**Provided passage:**
Germany has only chosen Greece as a lab test experiment since first, the only country that really put up a fight to them and in WWII and now was and is Greece and its proud people, it took German occupying forces 8 months to capture Greece when France was captured in 3 days for example and their is bitter hate and resentment from the Germans for this and second, Germany wants to achieve what it always envied but never managed to get: an empire and it is trying to do this for the third time in history while creating misery and bloodshed in Greece. Germany and its nazi style domination are creating 3 million people on the verge of starvation in Greece. So please enough is enough on Germany, they should be stopped once and for all and they should never ever be allowed to have a say anymore on the fate of other nations and Europe. Basically it is Germany and their nazi indoctrinated complexes which are creating this mess in Europe.
Posted by: nik | June 16, 2012 at 03:55 PM
Germany is intentionally creating a 3rd world war in Europe and is started by trying to kiill of Europe´s proudest and most valiant peoples: Greece, Italy, Spain, Portugal and Ireland. The worst thing Europe and the Allies ever did was to re-build Germany. They should still be living in rags and misery for that´s what they deserved. Once a nazi always a Nazi, sick and tired with this German indoctrinated lunatic policies promted by Nazis Merkel and Schaeuble who instead of shutting up and staying at home since he is a miserable paralysed invalid, dares to have an opinion also. Pity that madman did´nt kill him when they tried to assasinate him.

**Excerpted records:**
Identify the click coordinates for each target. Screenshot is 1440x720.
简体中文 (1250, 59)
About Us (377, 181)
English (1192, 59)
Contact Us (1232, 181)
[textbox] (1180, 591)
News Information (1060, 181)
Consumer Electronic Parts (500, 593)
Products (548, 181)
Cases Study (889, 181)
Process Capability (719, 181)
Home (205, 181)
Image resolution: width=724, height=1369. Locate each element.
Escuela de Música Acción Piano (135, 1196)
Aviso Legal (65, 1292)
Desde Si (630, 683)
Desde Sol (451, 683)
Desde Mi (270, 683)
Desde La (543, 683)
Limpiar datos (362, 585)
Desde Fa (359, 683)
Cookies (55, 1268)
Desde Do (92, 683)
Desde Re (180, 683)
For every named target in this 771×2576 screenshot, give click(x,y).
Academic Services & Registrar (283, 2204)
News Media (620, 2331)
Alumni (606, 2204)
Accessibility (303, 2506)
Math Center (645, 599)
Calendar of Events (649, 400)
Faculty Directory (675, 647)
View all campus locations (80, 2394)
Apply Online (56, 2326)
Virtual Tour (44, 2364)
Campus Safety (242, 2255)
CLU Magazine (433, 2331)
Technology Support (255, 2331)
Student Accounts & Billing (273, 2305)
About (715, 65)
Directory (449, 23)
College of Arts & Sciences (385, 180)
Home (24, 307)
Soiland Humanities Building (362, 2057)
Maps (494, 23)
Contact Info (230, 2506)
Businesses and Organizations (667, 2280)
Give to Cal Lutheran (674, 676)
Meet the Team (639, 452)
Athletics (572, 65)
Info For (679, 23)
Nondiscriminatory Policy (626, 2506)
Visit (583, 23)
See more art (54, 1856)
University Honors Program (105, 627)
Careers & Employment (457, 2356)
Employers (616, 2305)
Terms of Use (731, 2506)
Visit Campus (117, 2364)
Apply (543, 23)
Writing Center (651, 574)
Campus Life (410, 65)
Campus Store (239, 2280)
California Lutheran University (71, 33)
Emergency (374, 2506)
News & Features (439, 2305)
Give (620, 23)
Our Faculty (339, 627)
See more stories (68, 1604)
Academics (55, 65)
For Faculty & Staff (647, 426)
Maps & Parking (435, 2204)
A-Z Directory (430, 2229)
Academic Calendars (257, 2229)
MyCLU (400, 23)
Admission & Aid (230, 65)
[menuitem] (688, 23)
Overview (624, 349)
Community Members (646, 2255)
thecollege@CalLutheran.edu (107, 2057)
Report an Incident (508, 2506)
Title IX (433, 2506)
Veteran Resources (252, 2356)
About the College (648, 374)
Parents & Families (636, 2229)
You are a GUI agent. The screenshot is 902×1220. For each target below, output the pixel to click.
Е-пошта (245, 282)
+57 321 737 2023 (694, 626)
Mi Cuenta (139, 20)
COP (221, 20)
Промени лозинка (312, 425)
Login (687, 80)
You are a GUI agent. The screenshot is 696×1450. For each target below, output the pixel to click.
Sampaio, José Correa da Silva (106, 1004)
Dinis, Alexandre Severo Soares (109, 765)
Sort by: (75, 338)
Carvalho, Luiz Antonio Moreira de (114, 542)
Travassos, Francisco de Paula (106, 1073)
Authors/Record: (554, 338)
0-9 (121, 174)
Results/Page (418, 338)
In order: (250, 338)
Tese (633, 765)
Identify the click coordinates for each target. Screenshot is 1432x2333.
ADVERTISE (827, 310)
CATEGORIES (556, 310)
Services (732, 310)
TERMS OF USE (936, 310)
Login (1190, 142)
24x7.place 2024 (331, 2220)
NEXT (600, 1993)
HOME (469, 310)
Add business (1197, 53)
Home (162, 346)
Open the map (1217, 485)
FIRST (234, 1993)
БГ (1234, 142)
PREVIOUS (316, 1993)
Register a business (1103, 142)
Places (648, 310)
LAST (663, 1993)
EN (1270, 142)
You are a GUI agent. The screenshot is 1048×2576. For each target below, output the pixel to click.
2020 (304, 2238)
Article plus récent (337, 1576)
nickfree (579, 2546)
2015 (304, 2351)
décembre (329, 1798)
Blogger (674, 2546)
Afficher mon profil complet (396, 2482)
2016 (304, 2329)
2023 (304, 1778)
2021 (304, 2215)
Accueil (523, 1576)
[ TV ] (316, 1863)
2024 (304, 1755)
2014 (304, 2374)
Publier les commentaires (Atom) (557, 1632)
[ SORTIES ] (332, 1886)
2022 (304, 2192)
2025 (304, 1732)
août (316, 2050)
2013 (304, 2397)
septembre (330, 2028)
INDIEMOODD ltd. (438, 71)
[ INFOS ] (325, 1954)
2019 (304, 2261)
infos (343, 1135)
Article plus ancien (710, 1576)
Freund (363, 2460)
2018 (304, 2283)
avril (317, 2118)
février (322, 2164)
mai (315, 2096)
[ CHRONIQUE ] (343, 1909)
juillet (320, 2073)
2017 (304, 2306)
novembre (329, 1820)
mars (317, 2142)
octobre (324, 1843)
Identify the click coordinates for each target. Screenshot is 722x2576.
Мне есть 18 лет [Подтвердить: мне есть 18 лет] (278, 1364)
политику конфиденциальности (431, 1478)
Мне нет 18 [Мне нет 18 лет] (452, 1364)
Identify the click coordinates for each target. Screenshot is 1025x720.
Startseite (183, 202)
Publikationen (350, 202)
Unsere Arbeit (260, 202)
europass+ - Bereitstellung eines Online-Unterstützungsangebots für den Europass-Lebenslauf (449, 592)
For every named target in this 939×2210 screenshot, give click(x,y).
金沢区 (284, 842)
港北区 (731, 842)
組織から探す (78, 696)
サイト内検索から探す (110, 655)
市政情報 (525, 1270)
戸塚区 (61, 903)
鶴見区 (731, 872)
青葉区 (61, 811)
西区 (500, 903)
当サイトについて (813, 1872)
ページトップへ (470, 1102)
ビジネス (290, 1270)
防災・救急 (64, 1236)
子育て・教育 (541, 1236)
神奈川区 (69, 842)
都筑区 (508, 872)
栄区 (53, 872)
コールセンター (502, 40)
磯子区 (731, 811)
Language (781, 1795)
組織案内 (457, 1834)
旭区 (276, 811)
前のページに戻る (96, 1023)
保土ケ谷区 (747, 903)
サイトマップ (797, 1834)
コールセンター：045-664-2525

**Tasks:**
1: Translate this sentence from the comments on Germany and Greece into Spanish: "The worst thing Europe and the Allies ever did was to re-build Germany."
2: Answer these questions from the comments on Germany and Greece.
(a) According to the first comment, how many months did it take German occupying forces to capture Greece?
(b) On what date was the first comment posted?
(c) Which five countries does the second comment name as Europe's proudest and most valiant peoples?

**Solutions below:**
1: Lo peor que Europa y los Aliados hicieron jamás fue reconstruir Alemania.

2:
(a) 8 months
(b) June 16, 2012
(c) Greece, Italy, Spain, Portugal and Ireland